Porphyria is characterized by the accumulation in
the cells uroporphyrinogen I, porfobilina, porfirinogenov. One of the common
causes of porphyria is the lack of or low kinetic activity of enzymes of
porphyrin metabolism (eg, uroporphyrinogen-W-kosintetazy) hereditary or
acquired nature.
Most other species hemoglobinogenic dispigmentosis
(hemosiderosis, hemomelanosis) are the result of excessive accumulation of
pigments in the cells due to increased hemolysis of red blood cells of various
origins (for infections, intoxications, inogrupp transfusion of blood,
Rh-conflict, and others.).
Proteinogenic (tirosinogenic) dispigmentosis
manifest enhancement or suppression of pigmentation of tissues (local or
general) products of tyrosine metabolism.
Increased pigmentation is often the result of
excess melanin in the cells (melasma, from the Greek, melas - dark, black).

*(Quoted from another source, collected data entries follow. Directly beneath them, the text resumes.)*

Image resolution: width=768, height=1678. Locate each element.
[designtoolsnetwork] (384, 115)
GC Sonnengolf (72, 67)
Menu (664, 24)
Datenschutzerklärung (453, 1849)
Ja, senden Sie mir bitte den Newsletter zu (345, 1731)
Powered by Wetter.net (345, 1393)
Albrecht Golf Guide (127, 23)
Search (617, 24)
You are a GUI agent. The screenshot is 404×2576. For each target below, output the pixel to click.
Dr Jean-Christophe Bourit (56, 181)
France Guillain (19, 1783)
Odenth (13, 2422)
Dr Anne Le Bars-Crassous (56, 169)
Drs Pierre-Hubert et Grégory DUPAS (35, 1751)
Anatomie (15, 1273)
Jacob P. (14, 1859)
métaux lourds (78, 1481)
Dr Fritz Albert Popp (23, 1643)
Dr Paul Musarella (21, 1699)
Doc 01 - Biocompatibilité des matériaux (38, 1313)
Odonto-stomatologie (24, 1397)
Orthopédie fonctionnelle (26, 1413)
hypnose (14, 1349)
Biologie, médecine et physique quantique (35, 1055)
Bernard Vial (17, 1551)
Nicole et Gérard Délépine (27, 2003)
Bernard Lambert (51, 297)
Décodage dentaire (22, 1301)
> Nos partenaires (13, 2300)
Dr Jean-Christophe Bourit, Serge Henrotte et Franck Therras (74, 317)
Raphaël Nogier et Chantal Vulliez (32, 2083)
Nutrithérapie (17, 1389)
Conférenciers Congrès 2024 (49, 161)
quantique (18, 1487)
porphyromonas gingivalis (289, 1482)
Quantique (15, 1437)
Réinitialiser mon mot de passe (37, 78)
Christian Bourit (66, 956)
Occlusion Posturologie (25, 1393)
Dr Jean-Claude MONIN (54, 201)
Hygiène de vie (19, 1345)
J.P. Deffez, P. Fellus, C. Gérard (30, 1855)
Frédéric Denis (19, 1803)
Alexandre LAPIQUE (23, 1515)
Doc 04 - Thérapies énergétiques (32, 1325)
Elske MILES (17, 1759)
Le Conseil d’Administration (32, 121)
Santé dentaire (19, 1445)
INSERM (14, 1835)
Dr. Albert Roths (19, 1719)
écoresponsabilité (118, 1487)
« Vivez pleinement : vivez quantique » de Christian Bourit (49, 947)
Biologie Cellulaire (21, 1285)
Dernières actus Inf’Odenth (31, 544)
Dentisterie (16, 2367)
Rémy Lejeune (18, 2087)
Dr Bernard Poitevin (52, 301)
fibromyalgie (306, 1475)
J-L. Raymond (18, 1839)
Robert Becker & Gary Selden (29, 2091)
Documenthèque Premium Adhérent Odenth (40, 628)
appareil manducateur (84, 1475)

Observed in adrenal insufficiency caused by a decrease in their weight, for
example when they are tuberculous or neoplastic lesions; a pituitary adenoma,
hyperthyroidism, ovarian tumors. It is believed that an excess of melanin in
the cells is a result of its increased synthesis of tyrosine instead of
adrenaline. Process melanin formation potentiated ACTH level is elevated in a
shortage of adrenaline in the blood.
Accumulation of pigment ochronosis (from the Greek
ochros -. yellow, yellow) in cells is observed in the primary (hereditary)
fermentopathy characterized by deficiency of enzymes of metabolism of
phenylalanine and tyrosine. This hyperpigmentation is local or widespread in
nature. The pigment accumulates in the cells of the tissues of the nose, ears,
sclera, trachea, bronchi, tendons, cartilage, etc.
Attenuation tissue pigmentation, or lack of
pigment in their cells (albinism, lat albus -. White) may also be a primary or
secondary origin. In albinism Melania absent from the skin cells of the iris
eye, hair. The reason for this is most often a hereditary lack of the enzyme
tyrosinase in cells. In the case of a local reduction of pigmentation, such as
the skin (leukoderma, vitiligo) is essential secondary violation exchange of
melanin due to neuroendocrine disorders of its regulation (at hypoinsulinism,
reducing the level of parathyroid hormone), due to the formation of antibodies
to melanin or as a result of increased destruction of melanocytes in
inflammation or tissue necrosis.
Lipidogenic dispigmentosis characterized most
often increase the amount of pigment in the cells of the lipid and lipoprotein
nature (lipofuscin, hemofuscina, lipochromes, ceroid). All these pigments are
very similar on basic physical and biochemical properties. In humans, usually
there are various options for local lipofuscinosis hereditary (rarely) or
acquired (usually) origin.
It is believed that the main causes are acquired
lipofuscinosis tissue hypoxia, a deficiency in the body of vitamins, protein
and certain types of lipids. Lipofuscinosis most commonly develops in middle
and old age people on chronic "metabolic" disorders.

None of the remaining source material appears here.